Here we return to the problem we encountered while explaining the perceptron: sometimes there are two distinct groups of data, but each group has outliers such that the groups can't be perfectly divided by a line(ar object, e.g. a hyperplane).

In [None]:
import Pkg
Pkg.activate("..\\..\\juMLia")
import MLDatasets: Wine
using Plots, DataFrames, JSON3
wine = Wine()
logregdata = subset(wine.dataframe, :Wine => x -> (x .== 1 .|| x .== 2))[:, [:OD, :Proline, :Wine]]
logregfeatures = logregdata[:, [:OD, :Proline]]

In [None]:
wine1 = subset(logregdata, :Wine => x -> x .== 1) # Only select cultivar 1
wine2 = subset(logregdata, :Wine => x -> x .== 2)
scatter(wine1[:, :OD], wine1[:, :Proline], mc="red")
scatter!(wine2[:, :OD], wine2[:, :Proline], mc="blue")
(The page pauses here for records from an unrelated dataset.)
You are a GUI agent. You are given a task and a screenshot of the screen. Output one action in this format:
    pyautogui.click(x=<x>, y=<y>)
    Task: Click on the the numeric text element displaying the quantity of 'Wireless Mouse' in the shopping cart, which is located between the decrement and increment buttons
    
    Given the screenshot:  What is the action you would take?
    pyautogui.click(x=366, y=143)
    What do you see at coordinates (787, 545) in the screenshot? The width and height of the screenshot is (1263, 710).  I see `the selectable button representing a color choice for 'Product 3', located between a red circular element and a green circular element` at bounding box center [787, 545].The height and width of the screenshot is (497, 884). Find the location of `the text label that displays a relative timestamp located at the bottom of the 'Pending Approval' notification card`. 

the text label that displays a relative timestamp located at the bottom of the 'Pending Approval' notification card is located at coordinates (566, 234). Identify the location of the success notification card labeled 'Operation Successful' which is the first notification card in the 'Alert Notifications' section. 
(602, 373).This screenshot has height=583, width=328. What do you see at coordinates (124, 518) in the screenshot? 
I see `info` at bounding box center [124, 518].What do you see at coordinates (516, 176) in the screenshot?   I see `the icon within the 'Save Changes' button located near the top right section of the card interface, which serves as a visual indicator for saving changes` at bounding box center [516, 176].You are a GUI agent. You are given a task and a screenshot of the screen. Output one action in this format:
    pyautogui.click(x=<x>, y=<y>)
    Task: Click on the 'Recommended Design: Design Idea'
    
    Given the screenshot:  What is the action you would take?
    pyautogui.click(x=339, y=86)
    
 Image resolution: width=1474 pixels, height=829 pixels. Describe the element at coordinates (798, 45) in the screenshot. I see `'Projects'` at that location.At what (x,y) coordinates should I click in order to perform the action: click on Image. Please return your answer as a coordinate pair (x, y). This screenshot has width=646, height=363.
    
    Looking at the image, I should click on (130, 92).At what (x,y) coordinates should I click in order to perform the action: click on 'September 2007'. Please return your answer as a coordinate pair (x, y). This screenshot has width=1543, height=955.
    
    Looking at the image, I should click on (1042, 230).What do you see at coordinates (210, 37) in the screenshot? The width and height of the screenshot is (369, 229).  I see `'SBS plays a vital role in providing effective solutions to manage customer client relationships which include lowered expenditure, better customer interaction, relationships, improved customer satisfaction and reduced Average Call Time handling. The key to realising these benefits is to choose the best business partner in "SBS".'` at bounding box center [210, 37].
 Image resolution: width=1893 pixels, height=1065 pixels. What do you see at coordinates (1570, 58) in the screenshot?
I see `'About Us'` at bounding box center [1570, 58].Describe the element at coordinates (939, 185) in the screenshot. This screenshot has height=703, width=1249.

Once again we have our clearly grouped but linearly inseparable data. This time we don't use any heuristics to comb out the inseparable parts--we just toss the whole thing into the machine.

In [None]:
include("SingleNeuron.jl")

In [None]:
logreglabels = logregdata[:, :Wine] .- 1

"Logistic" in this context refers to the sigmoid function, which is 0 at $-\infty$ and 1 at $+\infty$ but transitions from 0 to 1 in a narrow range around 0. 

In [None]:
domain = range(-10, 10, 100)
plot(domain, sigmoid(domain))

This allows for "probabilistic" classification, because using the sigmoid as an activation function means you classify most features as either 0 or 1, but if they're close enough to the boundary between groups they get a classification somewhere between the two groups. Because preactivation still behaves linearly, we can visualize the "border" where the classification is exactly halfway between the two options.

In [None]:
logregmodel = SingleNeuron(2, :logisticregression)
train!(logregmodel, logregfeatures, logreglabels)
plotneuron(logregmodel; leftbound=1, rightbound=4)
scatter!(wine1[:, :OD], wine1[:, :Proline], mc="red")
scatter!(wine2[:, :OD], wine2[:, :Proline], mc="blue")

And there we go! "Most" of each group is on one side of the border.